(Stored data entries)
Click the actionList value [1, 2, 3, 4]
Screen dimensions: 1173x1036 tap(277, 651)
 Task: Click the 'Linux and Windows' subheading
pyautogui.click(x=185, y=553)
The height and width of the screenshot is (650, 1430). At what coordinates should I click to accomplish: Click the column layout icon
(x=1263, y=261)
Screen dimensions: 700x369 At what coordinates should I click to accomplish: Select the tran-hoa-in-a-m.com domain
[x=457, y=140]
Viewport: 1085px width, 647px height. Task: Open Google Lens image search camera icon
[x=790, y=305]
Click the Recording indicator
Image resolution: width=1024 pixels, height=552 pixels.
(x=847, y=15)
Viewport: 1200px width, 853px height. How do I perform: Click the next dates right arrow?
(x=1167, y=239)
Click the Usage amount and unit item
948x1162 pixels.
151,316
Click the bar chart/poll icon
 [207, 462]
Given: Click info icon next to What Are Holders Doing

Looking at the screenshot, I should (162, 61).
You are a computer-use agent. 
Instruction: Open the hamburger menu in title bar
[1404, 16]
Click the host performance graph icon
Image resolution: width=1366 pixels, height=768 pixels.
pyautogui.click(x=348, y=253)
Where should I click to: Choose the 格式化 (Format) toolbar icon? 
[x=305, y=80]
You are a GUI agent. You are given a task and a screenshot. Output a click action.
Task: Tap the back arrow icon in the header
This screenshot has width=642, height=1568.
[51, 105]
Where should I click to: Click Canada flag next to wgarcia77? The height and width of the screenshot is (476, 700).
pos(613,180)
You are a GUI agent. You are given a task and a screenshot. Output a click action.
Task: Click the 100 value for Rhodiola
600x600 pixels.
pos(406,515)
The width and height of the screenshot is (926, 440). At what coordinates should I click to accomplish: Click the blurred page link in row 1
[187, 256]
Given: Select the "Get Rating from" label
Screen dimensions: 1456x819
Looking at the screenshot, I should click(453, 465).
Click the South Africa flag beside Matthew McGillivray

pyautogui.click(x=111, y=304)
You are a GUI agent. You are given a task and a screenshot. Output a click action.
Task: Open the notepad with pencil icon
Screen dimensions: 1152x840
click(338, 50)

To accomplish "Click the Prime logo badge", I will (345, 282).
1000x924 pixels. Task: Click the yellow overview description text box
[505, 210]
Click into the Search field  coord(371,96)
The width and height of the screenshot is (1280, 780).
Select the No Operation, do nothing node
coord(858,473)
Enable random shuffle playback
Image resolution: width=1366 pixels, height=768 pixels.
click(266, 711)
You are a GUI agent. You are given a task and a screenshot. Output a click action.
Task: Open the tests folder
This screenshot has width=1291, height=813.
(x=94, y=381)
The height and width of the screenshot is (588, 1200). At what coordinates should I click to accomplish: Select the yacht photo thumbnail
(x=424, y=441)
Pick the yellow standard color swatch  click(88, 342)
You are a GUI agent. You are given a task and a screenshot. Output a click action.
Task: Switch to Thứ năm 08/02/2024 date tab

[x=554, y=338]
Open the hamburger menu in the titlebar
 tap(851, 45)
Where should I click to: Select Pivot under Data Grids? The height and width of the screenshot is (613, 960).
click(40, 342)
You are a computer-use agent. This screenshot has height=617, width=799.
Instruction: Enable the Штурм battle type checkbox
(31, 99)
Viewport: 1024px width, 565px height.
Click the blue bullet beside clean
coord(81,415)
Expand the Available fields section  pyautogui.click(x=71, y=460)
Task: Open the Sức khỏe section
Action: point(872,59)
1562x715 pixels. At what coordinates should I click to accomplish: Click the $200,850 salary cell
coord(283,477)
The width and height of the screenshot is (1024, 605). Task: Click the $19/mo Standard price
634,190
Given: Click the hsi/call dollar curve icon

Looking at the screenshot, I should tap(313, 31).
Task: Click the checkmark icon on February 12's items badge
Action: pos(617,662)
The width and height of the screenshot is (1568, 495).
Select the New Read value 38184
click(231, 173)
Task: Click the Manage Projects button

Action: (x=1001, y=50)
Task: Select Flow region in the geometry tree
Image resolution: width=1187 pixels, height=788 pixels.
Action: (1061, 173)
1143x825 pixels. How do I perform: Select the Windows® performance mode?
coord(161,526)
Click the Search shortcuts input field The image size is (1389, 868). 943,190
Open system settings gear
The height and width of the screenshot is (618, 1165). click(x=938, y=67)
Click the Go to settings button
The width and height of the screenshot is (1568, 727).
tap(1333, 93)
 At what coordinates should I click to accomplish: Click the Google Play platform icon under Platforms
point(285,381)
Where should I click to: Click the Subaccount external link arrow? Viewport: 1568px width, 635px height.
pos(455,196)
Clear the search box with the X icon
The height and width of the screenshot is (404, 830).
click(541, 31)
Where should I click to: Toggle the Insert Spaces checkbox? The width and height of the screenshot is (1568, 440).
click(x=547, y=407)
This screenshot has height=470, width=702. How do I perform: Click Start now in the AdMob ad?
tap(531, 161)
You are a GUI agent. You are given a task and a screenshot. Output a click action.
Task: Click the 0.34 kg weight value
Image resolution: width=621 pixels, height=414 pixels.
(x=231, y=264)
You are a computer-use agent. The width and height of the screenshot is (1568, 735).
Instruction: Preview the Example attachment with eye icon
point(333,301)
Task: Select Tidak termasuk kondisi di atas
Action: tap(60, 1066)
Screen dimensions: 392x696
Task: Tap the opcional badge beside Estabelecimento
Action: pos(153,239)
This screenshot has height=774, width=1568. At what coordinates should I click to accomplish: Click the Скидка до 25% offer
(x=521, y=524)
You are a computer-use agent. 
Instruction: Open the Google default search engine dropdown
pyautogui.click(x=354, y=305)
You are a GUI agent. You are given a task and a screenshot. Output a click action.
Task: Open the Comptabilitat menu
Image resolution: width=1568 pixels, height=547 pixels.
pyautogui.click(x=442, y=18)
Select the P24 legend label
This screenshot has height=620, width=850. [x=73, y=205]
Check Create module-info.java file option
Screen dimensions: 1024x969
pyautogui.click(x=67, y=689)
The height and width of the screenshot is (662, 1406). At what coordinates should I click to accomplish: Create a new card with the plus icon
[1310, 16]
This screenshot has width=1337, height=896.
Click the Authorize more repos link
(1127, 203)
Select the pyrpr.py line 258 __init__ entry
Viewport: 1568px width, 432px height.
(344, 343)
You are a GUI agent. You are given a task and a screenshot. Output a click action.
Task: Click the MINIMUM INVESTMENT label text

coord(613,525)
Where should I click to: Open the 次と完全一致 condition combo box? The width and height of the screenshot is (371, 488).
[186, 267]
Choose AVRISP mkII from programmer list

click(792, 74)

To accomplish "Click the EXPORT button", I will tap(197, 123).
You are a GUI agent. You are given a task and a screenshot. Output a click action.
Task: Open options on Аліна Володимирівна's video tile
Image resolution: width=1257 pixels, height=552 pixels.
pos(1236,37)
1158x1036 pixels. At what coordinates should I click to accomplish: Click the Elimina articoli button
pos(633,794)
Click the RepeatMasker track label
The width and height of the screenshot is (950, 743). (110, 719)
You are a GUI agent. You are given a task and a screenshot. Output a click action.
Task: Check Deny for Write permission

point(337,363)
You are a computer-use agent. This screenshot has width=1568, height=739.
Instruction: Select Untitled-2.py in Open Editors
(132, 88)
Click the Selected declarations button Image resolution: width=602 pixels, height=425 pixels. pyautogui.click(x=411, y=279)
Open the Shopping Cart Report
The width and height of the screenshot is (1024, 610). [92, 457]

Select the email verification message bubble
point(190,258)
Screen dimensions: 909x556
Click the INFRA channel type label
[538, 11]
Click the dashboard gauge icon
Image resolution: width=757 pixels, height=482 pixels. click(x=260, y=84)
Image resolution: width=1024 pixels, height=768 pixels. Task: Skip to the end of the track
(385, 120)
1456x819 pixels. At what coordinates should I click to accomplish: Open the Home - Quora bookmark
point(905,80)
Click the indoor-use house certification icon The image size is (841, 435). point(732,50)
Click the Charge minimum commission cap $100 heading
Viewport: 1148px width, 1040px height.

* Requirement *
As the answer, set down only the lines from the data above between the one holding "has height=617, width=799." and the one holding "The width and height of the screenshot is (1568, 495).", inclusive, exactly as they read.

* Solution for this task *
You are a computer-use agent. This screenshot has height=617, width=799.
Instruction: Enable the Штурм battle type checkbox
(31, 99)
Viewport: 1024px width, 565px height.
Click the blue bullet beside clean
coord(81,415)
Expand the Available fields section  pyautogui.click(x=71, y=460)
Task: Open the Sức khỏe section
Action: point(872,59)
1562x715 pixels. At what coordinates should I click to accomplish: Click the $200,850 salary cell
coord(283,477)
The width and height of the screenshot is (1024, 605). Task: Click the $19/mo Standard price
634,190
Given: Click the hsi/call dollar curve icon

Looking at the screenshot, I should tap(313, 31).
Task: Click the checkmark icon on February 12's items badge
Action: pos(617,662)
The width and height of the screenshot is (1568, 495).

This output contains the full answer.